After designing the Volkswagen for the Germangovernment'sKDF program Ferdinand Porsche considered building a sports car version of the VW. Internally known as the Porsche Type 64 this car would feature an aluminium body, a 1.5L version of the Volkswagen's original 1.0L engine, and a top speed of at least 160 km/h. Originally the car was to use a large number of VW parts, but due to the intricacies of then German law it was not legal to sell government made parts to a private company.
Design
By 1938 Ferdinand had given up trying to arrange for a supply of VW parts for the Type 64. Ferdinand and his son Ferry Porsche decided to redesign the car from the ground upto be built internally by Porsche.
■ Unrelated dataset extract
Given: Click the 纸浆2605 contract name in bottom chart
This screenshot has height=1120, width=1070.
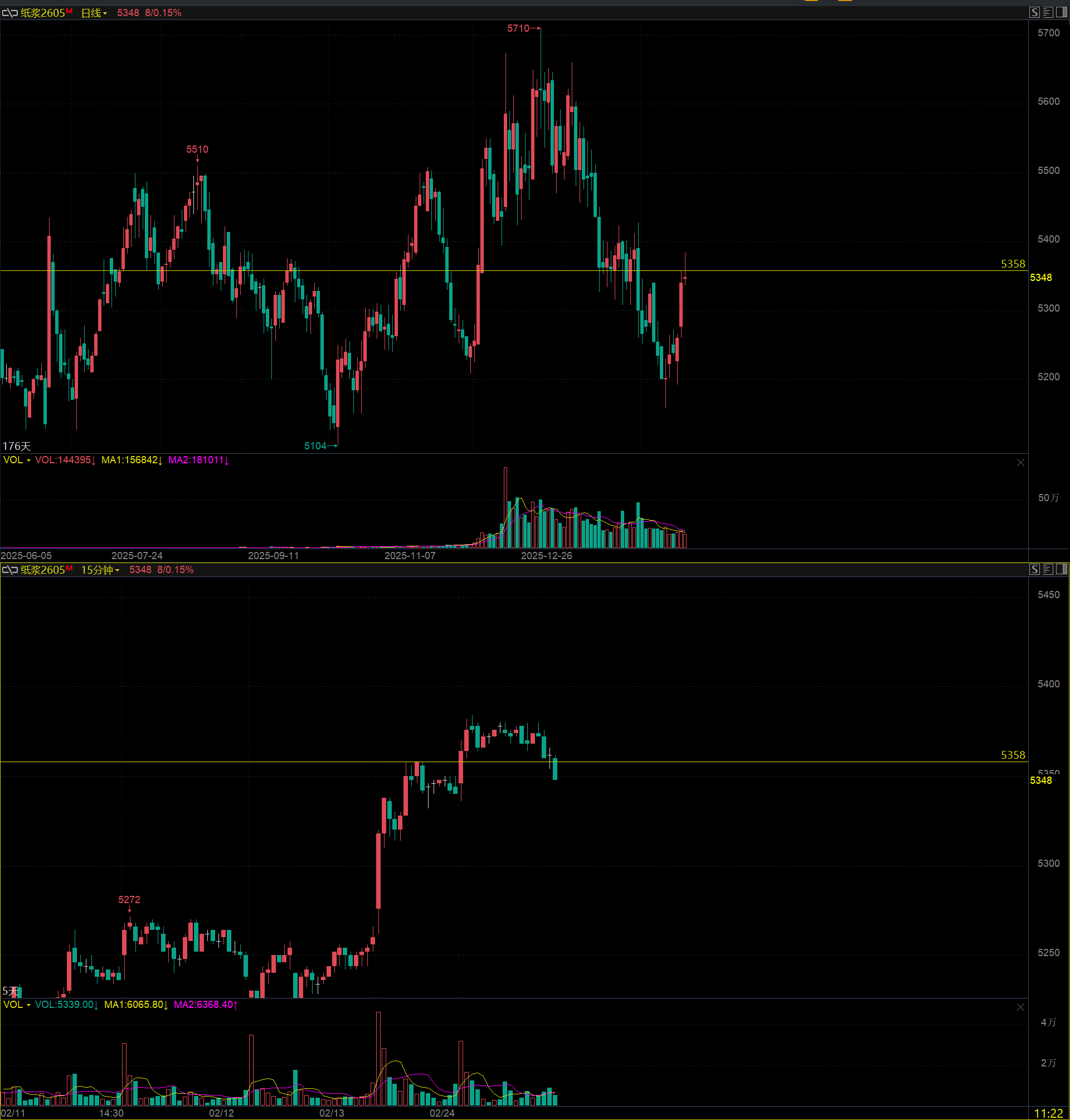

This would have been the first car actually built by Porsche themselves. Known as the Type 114, or F-Wagen, a sort of portmanteau of Ferry and P-Wagen, it was a significant departure from the Type 64. Although it never reached the prototype stage the design drawings were all but completed and included a novel water cooled 72 BHP V10 twin camshaft engine in a true mid engine layout, as opposed to the VW's rear engine layout. Suspension was by trailing arms in front and swing axles in the rear, with drum brakes at all four corners. The body was aluminum and resembled a lower, stretched, and streamlined VW. Porsche had hopes of producing this car, but international tensions and a poor economy lead to its cancellation. Porsche did manage to salvage part of its investment by selling the transaxle design to Volkswagen.
Legacy
The Porsche Type 114 never came to be, but it lived on in a number of Porsche cars. After World War II Ferry Porsche began to build sports cars based on the VW, and eventually began production of the Porsche 356 which in concept was identical to the Type 64. Also aerodynamic research for the 114 led to a series of bodies produced by Porsche for racing and land speed record cars, such as the Type 60K10, a highly modified VW Beetle. While the type 114 was in the end little more than a design study it had a large impact on the future course of Porsche and the cars that would make the company a dominant force in the automotive world.